-- What you need to do --
(a) Transcribe the part of the passage about the film Atonement that begins at the words "Both have been" and stops after the words "circles, that’s all.".
(b) Decide whether each statement agrees with the passage about the film Atonement, and answer yes or no, quoting the words of the passage that settle it: (i) Briony misreads encounters between Cecilia and Robbie on two separate occasions. (ii) Cecilia and Robbie grew apart before they went to Cambridge. (iii) The first half of the movie centers on Briony's crime.
(c) Take the passage about the film Atonement further, writing on from its final sentence.

-- Text segment --
BEGIN

Both have been close childhood friends, but eventually grew apart when the pair went to study at Cambridge. Briony asks her sister why she doesn’t talk to Robbie any longer. “I do, she replies. “We just move in different circles, that’s all.

In two separate incidents, Briony misinterprets a couple of encounters between Cecilia and Robbie. Both incidents, along with a letter Robbie sends to her sister, prompt her to commit a major crime that would destroy three different lives, including her own.

“Atonement is, to a great extent, a film about the curse of subjective perception, the inability of humans to understand one another. No advanced psychology, technology or thousands of years of civilization could hide the one palpable truth: Humans remain ignorant, judgmental creatures, constantly inflicting pain upon one another.

Briony’s crime is primarily caused by her inability to fully comprehend something she may, or may not, have seen.

The first half of the movie explores the agony and torment Robbie and Cecilia go through in attempting, and failing, to decipher each other s every action, passing glance, and gesture.

END

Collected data
BEGIN

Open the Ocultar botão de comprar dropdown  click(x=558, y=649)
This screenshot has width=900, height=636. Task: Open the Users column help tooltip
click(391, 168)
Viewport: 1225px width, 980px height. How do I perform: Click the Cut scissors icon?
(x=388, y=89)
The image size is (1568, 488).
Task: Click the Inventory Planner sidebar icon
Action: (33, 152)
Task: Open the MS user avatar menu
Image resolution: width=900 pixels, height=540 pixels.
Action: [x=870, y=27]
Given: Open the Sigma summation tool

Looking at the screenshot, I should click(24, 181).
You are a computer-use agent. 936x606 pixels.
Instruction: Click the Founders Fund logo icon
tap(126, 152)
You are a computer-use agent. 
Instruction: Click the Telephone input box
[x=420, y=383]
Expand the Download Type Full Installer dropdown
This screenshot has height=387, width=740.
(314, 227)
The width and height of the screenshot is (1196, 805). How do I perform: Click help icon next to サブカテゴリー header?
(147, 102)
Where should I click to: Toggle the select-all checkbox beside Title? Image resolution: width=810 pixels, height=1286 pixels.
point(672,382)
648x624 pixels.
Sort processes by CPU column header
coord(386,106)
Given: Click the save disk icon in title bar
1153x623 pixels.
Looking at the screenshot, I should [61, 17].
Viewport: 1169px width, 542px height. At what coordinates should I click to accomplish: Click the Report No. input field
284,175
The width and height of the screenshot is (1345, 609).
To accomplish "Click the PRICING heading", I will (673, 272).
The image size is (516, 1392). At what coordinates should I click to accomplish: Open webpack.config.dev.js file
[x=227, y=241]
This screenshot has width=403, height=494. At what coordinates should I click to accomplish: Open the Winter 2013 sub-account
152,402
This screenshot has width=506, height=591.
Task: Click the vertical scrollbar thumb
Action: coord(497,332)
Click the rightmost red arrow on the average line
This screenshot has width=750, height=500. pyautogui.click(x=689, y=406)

END

-- Expected results --
(a)
Both have been close childhood friends, but eventually grew apart when the pair went to study at Cambridge. Briony asks her sister why she doesn’t talk to Robbie any longer. “I do, she replies. “We just move in different circles, that’s all.

(b)
(i) Yes: "In two separate incidents, Briony misinterprets a couple of encounters between Cecilia and Robbie."
(ii) No: "eventually grew apart when the pair went to study at Cambridge."
(iii) No: "The first half of the movie explores the agony and torment Robbie and Cecilia go through"

(c)
The book is more successful in delving deep into this particular facet. In the film version, the key to understanding the three protagonists lie in what they don’t say, and not what they consciously utter.

Unlike his exceptional first feature “Pride and Prejudice, Wright cloaks his new film with an ethereal, dreamlike veil that completely suspends reality despite the realistic backdrop of WW2.

Even the harrowing British evacuation scene from the Dunkirk beach in 1940 is crammed with hazy, surreal images that include abandoned cannons; drunken, lost soldiers in search of shelter; horses being shot; and a military choir chanting a tune about the beauty of peace. All these images are seen through one jaw-dropping five-minute tracking shot that ranks among the greatest, and longest, in history.

McAvoy’s performance carries the emotional weight of the film. Robbie is a man who once possessed all the keys for a prosperous, happy future that should’ve transcended him beyond his humble background, and the “Last King of Scotland star doesn’t shy away from disclosing the effects of his character’s staggering loss.

Knightley’s character, on the other hand, appears brittle and slightly snobbish at first. Halfway through the film, when she receives the wrong letter from Robbie, she drops all her guises, and the upshot is quite astonishing. The vulnerability she gradually exposes has rarely been witnessed in the previous characters she played. I have fallen madly in love with her.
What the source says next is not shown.